今や若者はミニマリズムに目覚め、あまりモノを買わないとされる。消費者庁のデータでも、34歳以下の世代は消費性向が著しく低いことが如実に現れている。

モノを買わない社会の先に何があるのか。そこにあるのは、Facebookやインスタグラム、ツイッターなどでいいねを押してもらいたいという承認欲求なのである。

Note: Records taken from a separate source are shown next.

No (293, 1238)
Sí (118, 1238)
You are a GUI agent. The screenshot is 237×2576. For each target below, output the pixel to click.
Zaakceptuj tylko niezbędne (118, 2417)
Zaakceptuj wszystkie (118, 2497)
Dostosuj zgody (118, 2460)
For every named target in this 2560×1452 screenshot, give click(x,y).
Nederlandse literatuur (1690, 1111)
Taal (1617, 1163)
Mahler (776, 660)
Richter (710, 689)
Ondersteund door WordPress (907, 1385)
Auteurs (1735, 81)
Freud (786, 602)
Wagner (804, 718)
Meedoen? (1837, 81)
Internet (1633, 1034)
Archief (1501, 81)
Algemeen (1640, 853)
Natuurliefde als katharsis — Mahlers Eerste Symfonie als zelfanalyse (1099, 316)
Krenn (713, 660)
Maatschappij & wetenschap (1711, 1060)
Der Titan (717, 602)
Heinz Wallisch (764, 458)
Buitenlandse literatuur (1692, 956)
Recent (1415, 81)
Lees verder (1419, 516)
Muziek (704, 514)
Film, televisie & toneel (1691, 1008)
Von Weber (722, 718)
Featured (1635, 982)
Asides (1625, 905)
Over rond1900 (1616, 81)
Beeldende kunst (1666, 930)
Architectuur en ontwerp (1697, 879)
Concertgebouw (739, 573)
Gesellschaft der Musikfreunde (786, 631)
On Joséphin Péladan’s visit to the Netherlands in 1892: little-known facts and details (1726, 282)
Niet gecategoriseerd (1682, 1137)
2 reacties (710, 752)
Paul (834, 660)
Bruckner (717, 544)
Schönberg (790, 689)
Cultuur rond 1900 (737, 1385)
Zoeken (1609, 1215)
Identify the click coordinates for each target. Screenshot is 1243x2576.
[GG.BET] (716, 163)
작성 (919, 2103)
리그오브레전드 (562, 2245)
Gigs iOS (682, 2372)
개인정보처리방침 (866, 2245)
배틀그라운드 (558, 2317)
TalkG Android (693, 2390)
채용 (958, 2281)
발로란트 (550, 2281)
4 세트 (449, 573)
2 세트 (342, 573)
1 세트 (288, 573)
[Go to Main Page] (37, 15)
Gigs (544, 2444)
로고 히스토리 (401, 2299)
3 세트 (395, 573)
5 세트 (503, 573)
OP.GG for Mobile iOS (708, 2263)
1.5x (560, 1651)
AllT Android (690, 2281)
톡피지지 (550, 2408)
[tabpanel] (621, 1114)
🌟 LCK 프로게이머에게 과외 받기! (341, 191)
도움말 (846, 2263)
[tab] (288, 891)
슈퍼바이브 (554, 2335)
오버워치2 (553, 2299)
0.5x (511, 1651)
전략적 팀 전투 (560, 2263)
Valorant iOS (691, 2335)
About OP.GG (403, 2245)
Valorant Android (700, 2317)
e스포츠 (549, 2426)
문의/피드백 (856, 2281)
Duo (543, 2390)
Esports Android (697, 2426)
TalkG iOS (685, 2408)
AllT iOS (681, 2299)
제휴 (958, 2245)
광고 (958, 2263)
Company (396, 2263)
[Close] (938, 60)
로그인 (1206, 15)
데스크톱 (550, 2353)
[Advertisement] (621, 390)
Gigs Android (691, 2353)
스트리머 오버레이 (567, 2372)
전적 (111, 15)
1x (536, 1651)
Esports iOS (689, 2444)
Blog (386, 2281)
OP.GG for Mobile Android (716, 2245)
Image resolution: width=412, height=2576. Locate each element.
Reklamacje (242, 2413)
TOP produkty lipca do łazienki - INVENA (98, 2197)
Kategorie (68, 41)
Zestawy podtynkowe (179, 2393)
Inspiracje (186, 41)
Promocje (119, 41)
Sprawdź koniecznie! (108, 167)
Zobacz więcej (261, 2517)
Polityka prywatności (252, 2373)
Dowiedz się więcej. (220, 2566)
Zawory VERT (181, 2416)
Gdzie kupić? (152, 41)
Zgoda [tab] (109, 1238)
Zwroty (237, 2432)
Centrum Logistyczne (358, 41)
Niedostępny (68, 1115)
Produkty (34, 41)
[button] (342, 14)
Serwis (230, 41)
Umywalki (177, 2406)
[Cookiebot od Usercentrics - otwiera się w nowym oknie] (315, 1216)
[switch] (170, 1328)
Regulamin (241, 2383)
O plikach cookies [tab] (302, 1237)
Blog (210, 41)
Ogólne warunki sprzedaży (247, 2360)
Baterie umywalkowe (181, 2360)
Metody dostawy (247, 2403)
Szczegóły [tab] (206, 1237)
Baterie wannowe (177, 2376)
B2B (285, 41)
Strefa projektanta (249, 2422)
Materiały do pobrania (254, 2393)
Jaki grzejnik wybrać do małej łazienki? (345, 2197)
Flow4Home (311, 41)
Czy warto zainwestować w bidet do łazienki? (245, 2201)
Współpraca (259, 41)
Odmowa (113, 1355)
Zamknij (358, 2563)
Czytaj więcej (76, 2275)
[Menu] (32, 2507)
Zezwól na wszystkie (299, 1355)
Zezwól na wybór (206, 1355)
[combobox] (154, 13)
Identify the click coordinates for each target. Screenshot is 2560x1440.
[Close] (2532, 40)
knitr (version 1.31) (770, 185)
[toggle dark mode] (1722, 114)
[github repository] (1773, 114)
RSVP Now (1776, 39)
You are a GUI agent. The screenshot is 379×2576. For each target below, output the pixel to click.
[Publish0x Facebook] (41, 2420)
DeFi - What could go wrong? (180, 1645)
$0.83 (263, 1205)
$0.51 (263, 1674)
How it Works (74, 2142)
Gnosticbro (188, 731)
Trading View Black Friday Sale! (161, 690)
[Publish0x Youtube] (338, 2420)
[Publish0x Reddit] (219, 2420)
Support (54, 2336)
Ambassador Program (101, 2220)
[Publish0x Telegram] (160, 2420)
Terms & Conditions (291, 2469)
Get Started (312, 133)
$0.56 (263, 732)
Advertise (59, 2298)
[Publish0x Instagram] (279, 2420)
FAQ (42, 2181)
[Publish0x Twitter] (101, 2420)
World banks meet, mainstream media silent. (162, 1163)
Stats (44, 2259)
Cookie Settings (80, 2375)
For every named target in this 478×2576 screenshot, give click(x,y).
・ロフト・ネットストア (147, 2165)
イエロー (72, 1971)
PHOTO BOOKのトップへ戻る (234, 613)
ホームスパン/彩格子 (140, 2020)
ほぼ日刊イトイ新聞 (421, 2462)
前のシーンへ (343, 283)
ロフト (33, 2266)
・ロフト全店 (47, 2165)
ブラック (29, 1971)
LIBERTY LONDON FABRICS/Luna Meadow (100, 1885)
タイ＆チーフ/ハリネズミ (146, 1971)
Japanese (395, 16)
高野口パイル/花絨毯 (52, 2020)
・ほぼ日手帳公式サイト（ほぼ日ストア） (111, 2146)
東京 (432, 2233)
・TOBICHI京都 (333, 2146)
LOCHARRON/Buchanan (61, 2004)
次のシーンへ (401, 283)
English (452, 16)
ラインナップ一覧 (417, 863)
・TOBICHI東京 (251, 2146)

価値主義はこの承認欲求で満たされている人ほど、経済的にも恩恵を得ることができるものだろう。

価値主義とはフォロワーが多いということではない

そこで承認欲求となると、多くの人がフォロワー数稼ぎに精を出す。そしてそれは時に、一部の暴走するYoutuberなどの承認欲求と金銭欲の乱用につながりかねない。

しかし誤解してはならないのが、価値主義における"勝者"は決してフォロワーが多いこととイコールではない。ただ単に、従来では資産を多く持った人から、新たにフォロワー数が多い人に権力が移譲されるわけではないのだ。

たとえば、社会起業を考えてみよう。

どれほど社会的に意義があっても、従来は資本主義の中で寄付や補助金ぐらいしか生き延びる道がなかった。しかし、価値主義の時代には、理念に共感する人によって支えられ、資金を得ることができるだろう。SDGs(持続可能な開発目標)も同様だ。貧困が共感、つまり人の不幸に胸を痛める心優しき市井の人々によって、救済される時代が来るのだ。

共感で集まる小さなサークルができ、そこでお金が循環するのが価値主義の世界である。共感でつながる小さなサークルがときには国をまたいでグローバル規模で広がり、資本主義とは全く異なるセオリーで経済圏を形成していく未来が予想される。

「メタップスの赤字決算」がこれほど話題となったのは、こういった時代の移り変わりを多くの人々が敏感に感じとり"共感"しているからにほかならない。